Michèle Grégoire, 30 ans, mère de Naël, 2 ans, et Éloi, 4 ans

Sa maternité: «Je travaille de la maison. Ma mère, mon amoureux et moi, on est tous les trois massothérapeutes. Alors on est parents à temps partiel, et travailleurs à temps partiel. C'est notre philosophie: on ne veut pas travailler pour vivre. On travaille peu, pour combler nos besoins de base. Nos dépenses sont peu élevées et nos garçons ne vont à la garderie que deux jours par semaine. On fait du parentage de proximité. J'allaite encore mon dernier. (...) Je ne pense pas que ma façon d'être avec mes enfants soit meilleure que celle des autres, mais je fais des choix avec mon coeur, au meilleur de mes connaissances.»

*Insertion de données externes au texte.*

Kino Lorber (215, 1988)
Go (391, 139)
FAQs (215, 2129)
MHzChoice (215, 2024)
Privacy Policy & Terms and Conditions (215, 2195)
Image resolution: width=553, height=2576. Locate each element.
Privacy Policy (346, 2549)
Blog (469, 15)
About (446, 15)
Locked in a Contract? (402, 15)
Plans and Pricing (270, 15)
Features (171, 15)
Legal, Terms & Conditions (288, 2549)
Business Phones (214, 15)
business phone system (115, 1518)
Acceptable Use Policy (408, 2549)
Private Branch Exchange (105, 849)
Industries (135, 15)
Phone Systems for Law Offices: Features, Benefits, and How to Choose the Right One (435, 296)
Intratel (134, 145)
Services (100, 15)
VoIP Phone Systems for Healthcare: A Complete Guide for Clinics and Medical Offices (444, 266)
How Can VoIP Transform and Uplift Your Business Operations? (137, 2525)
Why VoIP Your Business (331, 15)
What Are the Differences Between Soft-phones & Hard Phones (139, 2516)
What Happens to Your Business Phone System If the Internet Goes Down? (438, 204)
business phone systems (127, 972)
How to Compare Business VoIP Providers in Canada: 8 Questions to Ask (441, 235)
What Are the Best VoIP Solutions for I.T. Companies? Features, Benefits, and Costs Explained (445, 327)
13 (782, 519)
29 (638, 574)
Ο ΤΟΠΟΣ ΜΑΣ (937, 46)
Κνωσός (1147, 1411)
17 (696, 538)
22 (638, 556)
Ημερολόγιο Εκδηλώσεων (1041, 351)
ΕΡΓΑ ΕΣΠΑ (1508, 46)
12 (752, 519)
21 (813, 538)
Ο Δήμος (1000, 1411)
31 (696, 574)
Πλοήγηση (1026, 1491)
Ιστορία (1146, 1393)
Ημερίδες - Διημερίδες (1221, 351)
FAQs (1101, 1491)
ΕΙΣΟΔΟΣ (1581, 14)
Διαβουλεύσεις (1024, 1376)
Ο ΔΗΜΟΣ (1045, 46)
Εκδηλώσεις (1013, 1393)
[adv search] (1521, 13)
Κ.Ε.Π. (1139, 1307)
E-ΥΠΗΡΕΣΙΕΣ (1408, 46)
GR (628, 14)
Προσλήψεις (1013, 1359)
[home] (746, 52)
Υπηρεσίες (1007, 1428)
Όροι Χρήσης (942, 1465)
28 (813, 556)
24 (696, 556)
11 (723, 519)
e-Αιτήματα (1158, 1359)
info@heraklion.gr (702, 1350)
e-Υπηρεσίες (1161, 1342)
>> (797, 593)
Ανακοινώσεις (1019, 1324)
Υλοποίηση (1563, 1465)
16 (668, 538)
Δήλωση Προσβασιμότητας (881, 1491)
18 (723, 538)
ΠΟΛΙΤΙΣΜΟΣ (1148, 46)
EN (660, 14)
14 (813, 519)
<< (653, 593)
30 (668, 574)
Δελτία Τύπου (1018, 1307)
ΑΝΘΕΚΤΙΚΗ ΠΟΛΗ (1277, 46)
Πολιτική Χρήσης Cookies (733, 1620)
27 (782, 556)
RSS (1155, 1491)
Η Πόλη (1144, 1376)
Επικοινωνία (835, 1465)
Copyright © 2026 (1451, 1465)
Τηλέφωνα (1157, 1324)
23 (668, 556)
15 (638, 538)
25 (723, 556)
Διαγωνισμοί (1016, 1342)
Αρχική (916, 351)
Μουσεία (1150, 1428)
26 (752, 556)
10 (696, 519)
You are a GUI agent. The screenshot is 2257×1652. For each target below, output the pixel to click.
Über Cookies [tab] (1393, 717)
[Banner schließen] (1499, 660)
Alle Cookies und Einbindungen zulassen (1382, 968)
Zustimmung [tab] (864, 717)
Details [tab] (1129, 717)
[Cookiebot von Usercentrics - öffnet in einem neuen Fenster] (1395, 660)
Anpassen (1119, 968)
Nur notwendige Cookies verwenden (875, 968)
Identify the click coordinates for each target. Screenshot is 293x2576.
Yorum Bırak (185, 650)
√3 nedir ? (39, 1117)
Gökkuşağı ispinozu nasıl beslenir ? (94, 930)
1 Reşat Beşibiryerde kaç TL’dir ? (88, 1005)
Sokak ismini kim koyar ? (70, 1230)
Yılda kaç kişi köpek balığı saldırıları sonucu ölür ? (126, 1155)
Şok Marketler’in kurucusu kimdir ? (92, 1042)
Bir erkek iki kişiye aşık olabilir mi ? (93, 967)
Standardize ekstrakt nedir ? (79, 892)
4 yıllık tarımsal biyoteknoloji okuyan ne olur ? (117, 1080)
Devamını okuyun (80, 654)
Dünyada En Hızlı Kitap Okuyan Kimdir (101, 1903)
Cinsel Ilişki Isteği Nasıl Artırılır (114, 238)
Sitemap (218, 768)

Elle assume: «On assume en s'informant au maximum (sur l'alimentation bio, les accouchements à domicile, etc.).»

Sa plus grande fierté: «L'écoute. L'écoute que j'arrive à avoir face à moi-même, mon amoureux, mes enfants, et la pression sociale en général.»

Photo: Stéphanie Mantha, La Voix de l'Est

Michèle Grégoire, 30 ans, mère de Naël, 2 ans, et Éloi, 4 ans.

La mère orpheline

«Je revendique mon identité de mère et je déplore le tabou que je perçois sur le sujet»

Catherine Joubert, 31 ans, a perdu cet automne son bébé Francis, à 22 semaines de grossesse

Sa maternité: «J'ai un frère de 29 ans, lourdement handicapé, atteint d'un syndrome inconnu, placé dans un établissement depuis qu'il a 1 an. Il n'a jamais appris à manger, à marcher. C'est la tragédie de ma famille. Quand je suis tombée enceinte, à mon amniocentèse, on a découvert que mon bébé était atteint du même handicap que mon frère. Ça a été le cauchemar. Et j'ai pris la décision, une décision qui n'en était pas une, de mettre fin à ma grossesse.»

Elle assume: «Ma maternité, je dois la revendiquer. Parce que ça ne paraît pas que je suis mère. Si j'en parle, c'est pour que le passé ne tombe pas dans l'oubli. Pour ne pas laisser le silence, le tabou, s'imposer. C'est le secret qui est malsain. Mon petit bébé, je l'ai senti dans mon ventre, je l'ai accouché!»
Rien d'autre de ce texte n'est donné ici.